Operative Techniques With Diagnostic Sialendoscopy


Introduction

Diagnostic sialendoscopy is fundamental in the assessment and the treatment of salivary gland ductal pathology. Because of this diagnostic modality, the main duct, secondary, and tertiary branches can practically all be explored and evaluated. Diagnostic sialendoscopy can either be done as a single procedure or it can be incorporated in a more complex surgery involving combined or purely endoscopic approaches.

Diagnostic sialendoscopy must not be viewed as a minor part of a surgery performed only at the beginning of these combined or purely endoscopic procedures. It is a dynamic tool during the different parts of the surgery. For example, after removing a submandibular hilar stone transorally, it is paramount to proceed with a proximal endoscopy to evaluate for residual stones or stenosis that need to be addressed.

The purpose of this chapter is to: (1) help distinguish the gross and subtle differences between inflammatory salivary gland disorders evaluated with diagnostic sialendoscopy; (2) offer technical maneuvers to improve the chances of correct diagnosis; and (3) assess and predict the chances of success of interventional sialendoscopy.

Choosing the Appropriate Endoscope for Diagnostic Sialendoscopy

All sialendoscopes can adequately perform diagnostic sialendoscopy. It is important to understand the advantages and disadvantages of each endoscope. Endoscopes are roughly divided into two categories: the all-in-one system (Marchal and Erlangen sets, Karl Storz, Tuttlingen, Germany) and the modular system (Marchal Modular set, Karl Storz).
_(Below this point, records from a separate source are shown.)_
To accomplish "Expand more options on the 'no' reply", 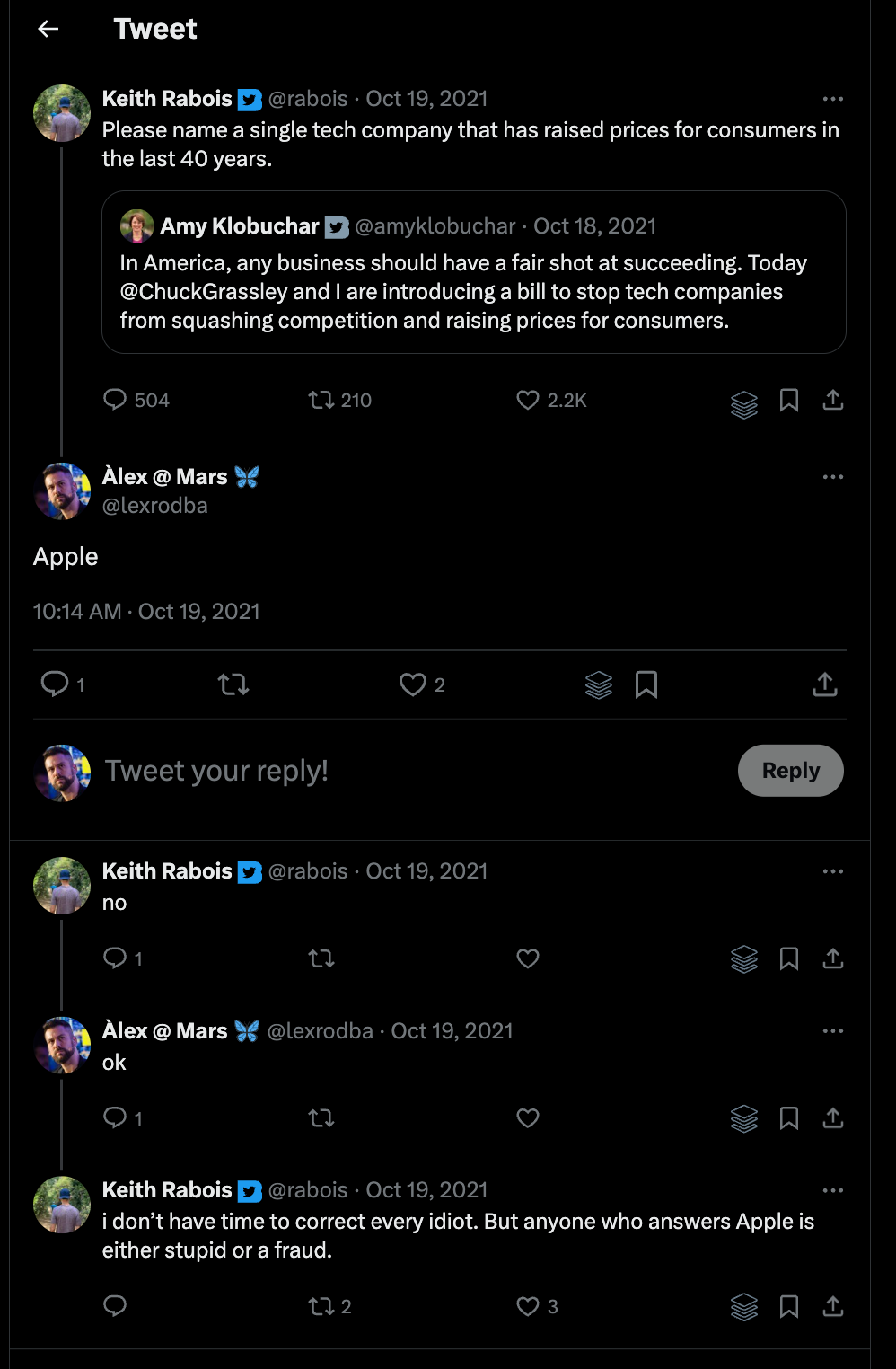I will [832, 871].
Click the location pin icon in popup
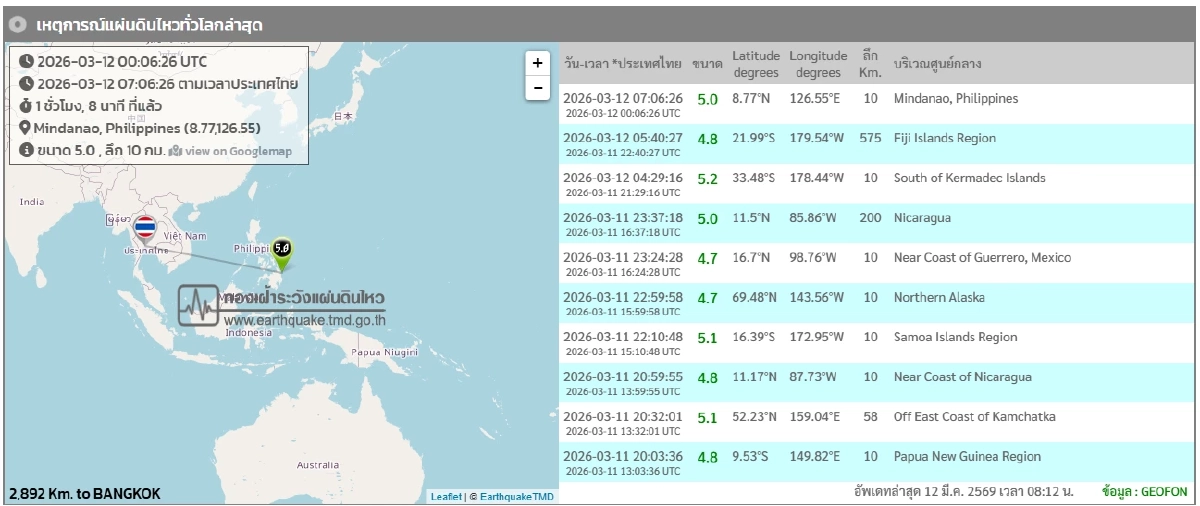Image resolution: width=1200 pixels, height=506 pixels. pos(25,128)
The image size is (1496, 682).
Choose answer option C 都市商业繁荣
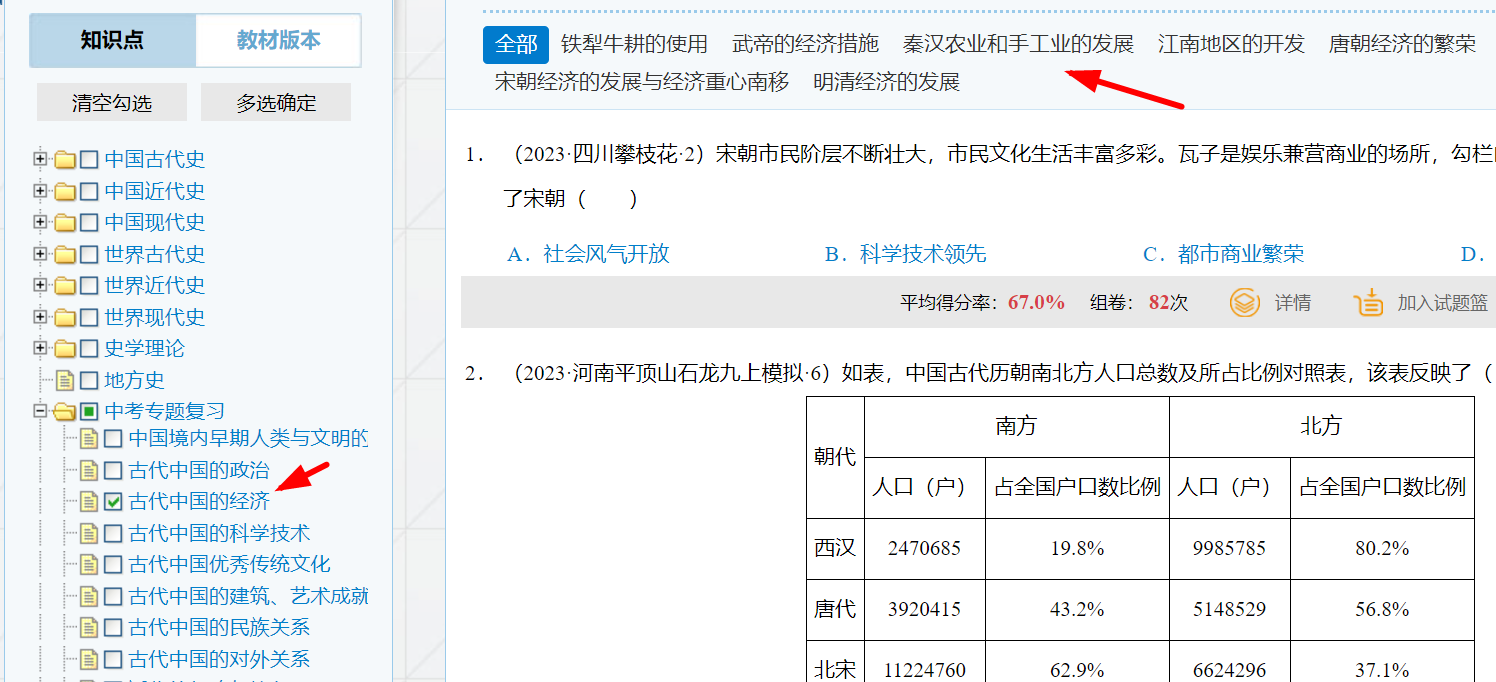point(1223,254)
The former has integrated rinsing and operating channels (the operating channel is absent in the endoscopes that have a diameter <1 mm). The latter consists of a nude optic fiber (0.75 or 1 mm in diameter), which is inserted into an examination or operating sheaths. The examination sheath only has a rinsing channel, whereas the operating sheaths have an additional operating channel.

For purely diagnostic sialendoscopy, surgeons prefer to start with the smallest endoscopes. The obvious advantage of smaller endoscopes is that they can easily be inserted inside the duct once the papilla has been dilated. In addition, they can navigate through smaller ductal branches and stenosis with more ease. There are basically seven endoscopes that can be used at the start of a case: the 0.8 mm and 1.1 mm (Erlangen all-in-one set), the 0.89 mm, 1.1 mm and 1.3 mm (Marchal all-in-one set) and the 0.75 mm and 1 mm modular endoscopes with their corresponding examination sheaths. The 0.75 mm and 1 mm modular endoscopes are traditionally used in the parotid and submandibular glands, respectively. The main advantage of the 1.1 mm and 1.3 mm endoscopes is that a guidewire can be inserted through the operating channel. The guidewire can only be inserted through the operating channel of the operative sheaths of the modular endoscope. The choice of the endoscope ultimately depends on the preference and experience of the surgeon.

Diagnostic Evaluation of the Salivary Gland Ductal System

The purpose of diagnostic sialendoscopy is to characterize, as much as possible, the cause of the ductal obstruction. The endoscopic findings can be divided in three categories: sialolithiasis, stenosis, and inflammatory. The first two are causal obstructive factors, and the third one, an epiphenomenon. One should keep in mind that the endoscopic findings during diagnostic sialendoscopy are important clues that lead the surgeon to decide what is the best surgical approach.